Some safety net Hospitals acts as training hospitals for medical personnel, with closure of safety nets learning will be affected (Regenstein & Huang, 2005).
Effect to consumers
Closure of safety net hospitals will leave majority of the uninsured and underinsured with difficulties in obtaining health care in other hospitals as they cannot afford. Patients that need special attention will be left unattended such as kidney sections, the homeless and the HIV/AIDS among others. Closure of these hospitals in some neighborhoods will cause a tear in the community fabric. In these neighborhoods most of the residents were born there, work there and is a sign of solidarity (Devers et al, 2001).
Market trends administrators should consider
Safety net hospitals could use steering committees organized around management and income cycle as a strategy for planning. These could have representatives from all stakeholders who will discuses issues affecting these hospitals and how they can improve revenue base and administration (Caph.org, 2004).
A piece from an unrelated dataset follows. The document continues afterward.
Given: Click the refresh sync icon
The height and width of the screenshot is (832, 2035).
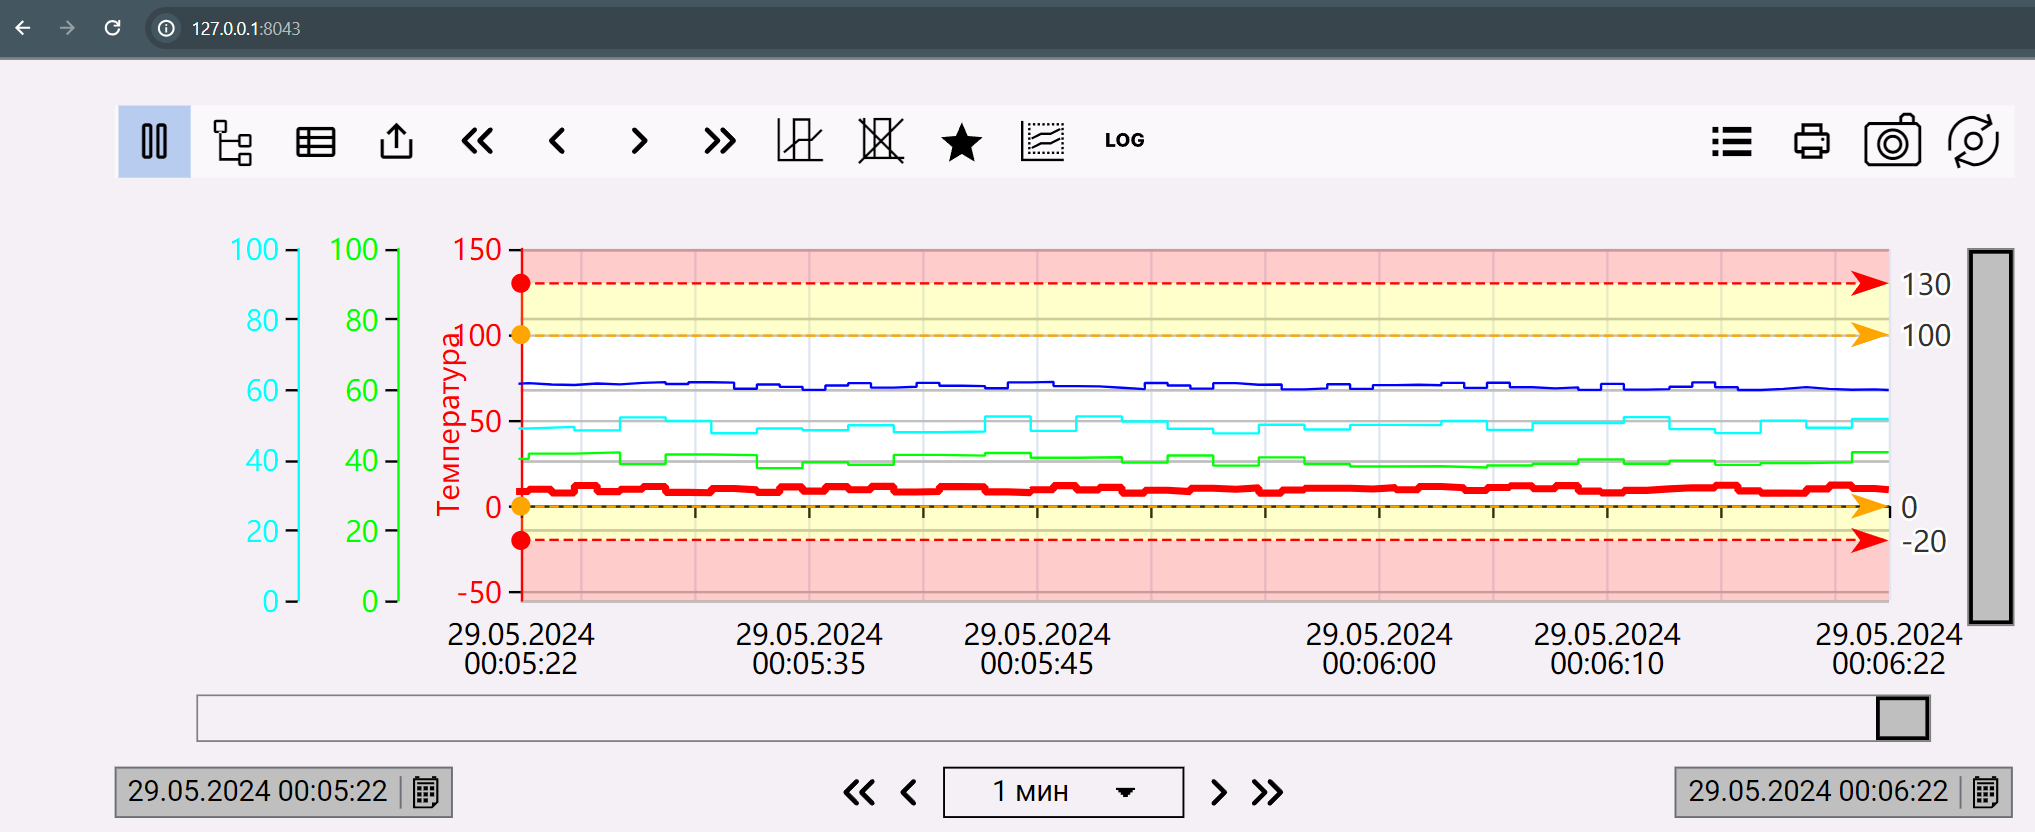Looking at the screenshot, I should [x=1973, y=141].
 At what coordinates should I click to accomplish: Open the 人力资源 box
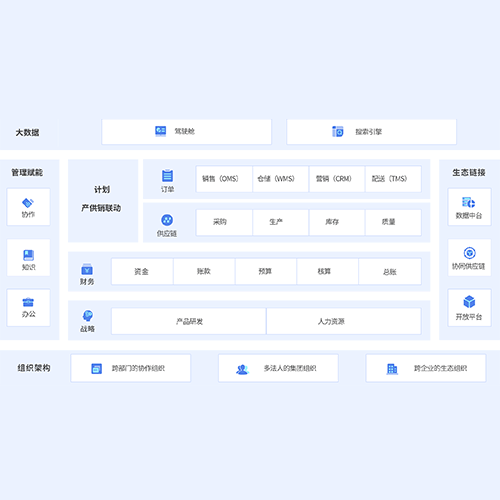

The hospital administrators could also consider establishing an integrated health system by providing high quality, up-to-date knowledge and services in created centers of excellence. These centers should be available to the whole community irrespective of financial background. Such centers attract high income earners who will come looking for the high-quality specialized services which will generate the revenue needed to maintain other services for the uninsured and underinsured.
Multi-hospital systems are another trend safety net hospitals’ administrators should adopt to cope with the current financial and demand pressures they are facing. These plans call for high accountability for costs and quality of services. This way, hospitals are able to avoid inappropriate costs and ensure safety of patients (Meyer, 2004).
Conclusion
Safety Net hospitals are hospitals committed to serving people irrespective of their financial situation. These have experienced closures in recent times due financial difficulties they are facing due to changing market trends. These closures affect the public health in that other hospitals in these areas will be flooded with uninsured and poor patients and training and learning facilities for medical personnel. Consumers will also find that they can not afford health care in these circumstances. Administrators of such hospitals can adopt various market trends in strategic management such as user steering committees in management, multi-hospital systems and integrated health systems.
Reference List
Caph.org. (2004). Proposed Restructuring of Safety Net Hospital Financing. Web.
Devers, K. J., Christianson, J.B., Felt-Lisk, S., Rudell, L. S., Brewster, L. R. & Tu, H.T. (2001).
Financial Woes and Contract Disputes Disrupt Market. A Community Report. The Center For Studying Health System Change (HSC). Web.
Dewan, S. & Sack, K. 2008). A Safety-Net Hospital Falls into Financial Crisis. The New York Times.
Meyer, J. A. (2004). Safety Net Hospitals: A Vital Resource for the U.S. Economic And Social Research Institute. Web.
National Association of Public Hospitals and Health Systems. (2005). What is a Safety Net Hospital? Web.
Regenstein, M & Haung, J. (2005). Stresses to the Safety Net: The Public Hospital Perspective. A Report to the Kaiser Commission on Medicaid and the Uninsured. Web.